El hogar donde nació y creció fue un santuario de espiritualidad, una universidad de cultura y un templo del saber. Desde muy niño, estudió las Sagradas Escrituras y se distraía leyendo el Quijote de la Mancha. Javier desde muy niño se dedicó al cultivo de las letras. Ya en el Colegio Cristiano de los Hermanos de La Salle, empezó a escribir como colaborador de la revista Estrella. Durante su quehacer literario, a diferencia de otros poetas que se ocuparon más sobre temas de la mitología griega, latina y germana, cantó a su tierra.

Porfirio Díaz Machicao dice de él: “Valle de sazonado fruto es la poesía de Javier del Granado, que lleva en el canto, un privilegio de expresión, inigualado, neto y noble. Existe en él una unidad de hombre, valle y tierra, como quien dice, de savia y flor. El aroma es su verso, producto de exquisitos injertos. Su canto es desborde bravío, su verso sollozo de árboles, su ruego es estridencia de ríos, su poesía perfecta y brillante, valle, valle y siempre valle, el valle de Javier del Granado. ¿Que puede faltar a esta poesía valluna?

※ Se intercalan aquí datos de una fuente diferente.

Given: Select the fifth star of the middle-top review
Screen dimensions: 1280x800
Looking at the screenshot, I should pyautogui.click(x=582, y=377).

Nada: “saeta de trinos, corazón de la aurora, plegaria de la tierra, madrigal cuajado de rocío” [Javier del Granado]. Sus valores se imponen de inmediato: “paloma de serranía, oro de las espigas, surcos preñados de lumbre, hombros de nardo, trino de los chihuacos” [Javier del Granado]. En fin su creación metafórica es tan sublime y vasta, que de inmediato se descubre en ella, al maestro de una poesía depurada e inteligente, que en su conjunto constituyen una verdadera joya literaria, haciendo de este hombre un verdadero Maestro del Gay Saber”.